▶ _課題 A_:
ページ本文によると、分散分析法を開発したのは誰ですか。

▶ _ページ本文_:
線形混合モデルにおける分散成分の推定

はじめに

このページは、私が2007年に公開したwebサイト「線形混合モデルにおける分散成分の推定」のミラーです。これは、もともと私が大学院生として帯広畜産大学に在籍していた当時に作成したものです。このWebサイトは、私が帯広を離れてからも長らく公開されていましたが、このたび大学全体のWebサイトのリニューアルに伴って閲覧できなくなったようです。(追記:Slideshareに上がっているスライドも、もともと私が作成したものです。私がアップロードしたものではなく、それを入手したどなたかが公開したものと思われます。)

いくつかの誤りや記述ミスなどもありますが、オリジナルの本文そのままに、ここに改めて公開します。オリジナルの完全なミラーはInternel Archiveで閲覧することができます。

また、この本文の不足を補い、より専門的な内容を付け加えた記事を新たに書き起こしました(線形混合モデルにおける分散成分の推定への注釈)。 興味のある方は、そちらもあわせてご覧ください。

分散成分の推定と歴史

REMLの導出と解説については,別のページに詳しくまとめたので,そちらを参照してください。 また,1990年以前の分散成分の推定に関する詳細な歴史は,SearleらのVariance Components第2章に詳しく述べられています。

分散分析法とその拡張

統計学の教科書には,必ず分散の計算法が登場します。 しかし,その方法(なにやら2乗したものを足していって,最後にn-1で割るもの)は,様々な要因が関与するような測定値には利用できません。 そこで,Sir Ronald A. Fisherが開発した分散分析法(ANOVA;Analysis of Variance)の登場です。 分散分析法を用いると,測定値に影響する要因を分割し,各要因に起因する分散を計算することができます。 しかし,この方法には欠点があり,各要因グループ内のデータ数がそろっている場合(釣り合い型データ;balanced data)しか分析が出来ないようになっています。 つまり,十分に計画立てて実験を行うことを前提とした分析法なのです。 上でも述べたように,実際の家畜の測定値は,条件をそろえることが出来ず,グループ内のデータ数もはらばらです(不釣り合い型データ;unbalanced data)。 このような事情から,分散分析を不釣り合い型データに応用する試みが数多く行われました。

▶ _課題 B_:
下の行のうち、「You are a computer-use」を含む行から「click(88, 415)」を含む行までを、列名を「依頼」と「回答」にした2列のCSVに入れてください。依頼1件につき1行とし、それぞれの値はダブルクォートで囲んだ1つのフィールドに収め、改行はスペースに置き換えてください。

▶ _使用データ_:
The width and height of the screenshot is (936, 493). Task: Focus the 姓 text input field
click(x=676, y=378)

---

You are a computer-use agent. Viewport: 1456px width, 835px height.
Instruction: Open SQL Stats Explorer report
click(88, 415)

▶ _解答 A_:
Sir Ronald A. Fisherです。

▶ _解答 B_:
依頼,回答
"You are a computer-use agent. Viewport: 1456px width, 835px height. Instruction: Open SQL Stats Explorer report","click(88, 415)"